Wild game plant on the rise

By Darrell Greer, Local Journalism Initiative Reporter, Kivalliq News   

Business Operations Meat &Poultry Seafood Specialty Foods Kivalliq Arctic Foods Nunavut

Scott Saddler displays a fine catch during one of his frequent fishing trips. Saddler has been doing an exceptional job at Kivalliq Arctic Foods in Rankin Inlet since taking over as its general manager on Dec, 27, 2017. Photo courtesy Scott Saddler, Darrell Greer, Local Journalism Initiative Reporter

Kivalliq Arctic Foods has been on a roll since Scott Saddler took over as its general manager about six-and-one-half-years ago.

The plant processes a wide assortment of caribou, muskox and Arctic char products for customers across Nunavut.

Parent organization, the Nunavut Development Corp., describes Saddler as a long-time Nunavut resident with an extensive background in food production and meat processing.

It further adds that Saddler and his team work with Inuit hunters and fishermen from across the Kivalliq, and occasionally other Nunavut regions, to stock the country food needed to meet the growing demand.

The plant is also well-known for working closely with Chesterfield Inlet and Whale Cove, both of which operate fish and maktaaq processing facilities during the summer to supply products for redistribution across the territory.

Saddler said the business is doing really well overall.

He said the plant continues to create jobs, which its what its main objective has always been.

“We bought from every community this year except Coral Harbour, which has just been super,” said Saddler. “We bought fish from across, pretty much, all of Nunavut, including Qikiqtarjuaq, Gjoa Haven, Clyde River, Cambridge Bay and then, also, along the shoreline this year.

“We only buy from Inuit beneficiaries or people with beneficiary rights.

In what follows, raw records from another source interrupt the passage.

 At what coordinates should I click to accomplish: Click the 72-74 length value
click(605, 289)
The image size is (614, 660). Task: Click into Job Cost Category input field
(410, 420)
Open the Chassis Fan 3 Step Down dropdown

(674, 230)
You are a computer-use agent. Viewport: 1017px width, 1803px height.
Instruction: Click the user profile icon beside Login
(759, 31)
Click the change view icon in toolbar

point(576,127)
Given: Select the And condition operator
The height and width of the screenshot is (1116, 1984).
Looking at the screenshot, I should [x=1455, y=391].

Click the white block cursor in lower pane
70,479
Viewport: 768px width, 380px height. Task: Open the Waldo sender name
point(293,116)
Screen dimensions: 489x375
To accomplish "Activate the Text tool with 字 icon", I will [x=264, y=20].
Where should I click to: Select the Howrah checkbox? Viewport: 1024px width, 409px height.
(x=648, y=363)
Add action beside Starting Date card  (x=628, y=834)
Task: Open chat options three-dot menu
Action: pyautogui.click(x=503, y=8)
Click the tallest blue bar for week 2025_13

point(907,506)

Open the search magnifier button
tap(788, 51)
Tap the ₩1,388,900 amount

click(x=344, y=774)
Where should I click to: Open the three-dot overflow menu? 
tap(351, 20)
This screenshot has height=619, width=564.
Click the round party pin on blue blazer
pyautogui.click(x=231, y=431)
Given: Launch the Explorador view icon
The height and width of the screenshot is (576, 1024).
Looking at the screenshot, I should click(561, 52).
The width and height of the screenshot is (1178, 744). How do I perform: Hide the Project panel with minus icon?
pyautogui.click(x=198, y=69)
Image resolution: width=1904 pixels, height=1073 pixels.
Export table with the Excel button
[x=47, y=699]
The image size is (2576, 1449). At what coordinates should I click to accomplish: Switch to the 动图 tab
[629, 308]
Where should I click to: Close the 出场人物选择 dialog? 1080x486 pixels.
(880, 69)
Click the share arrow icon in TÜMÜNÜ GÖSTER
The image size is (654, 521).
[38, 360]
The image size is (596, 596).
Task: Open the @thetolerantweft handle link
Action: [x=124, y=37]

We do not buy from anyone else.

“When I took it over on Dec. 27, 2017, the first year we did books here, there were five direct jobs created. I’m at 10 so far this year, plus all the indirect jobs, so it’s gone up quite well. We now have 15 people working here.

“The company is really on solid footing right now.”

Saddler said the company is currently in the process of finding someone to install a brand-new freezer at Kivalliq Arctic Foods.

He said the company needs a bigger freezer now, which will make it easier for everyone involved at the plant.

“We’re really busy right now to the point where we can’t keep up.

“We’re the only truly wild game factory in Canada. In Ontario or Down East, you can’t shoot a moose or a deer, for example, and sell it to someone. Here, because of beneficiary rights and everything that was negotiated when Nunavut left the NWT in 1999, things work quite differently.

“Our caribou herd is holding firm in its numbers and maybe even expanding a little bit, so we have a solid caribou herd. And, as well, our muskox herd is really expanding in the Kivalliq area, so everything, right now, looks really good moving forward.”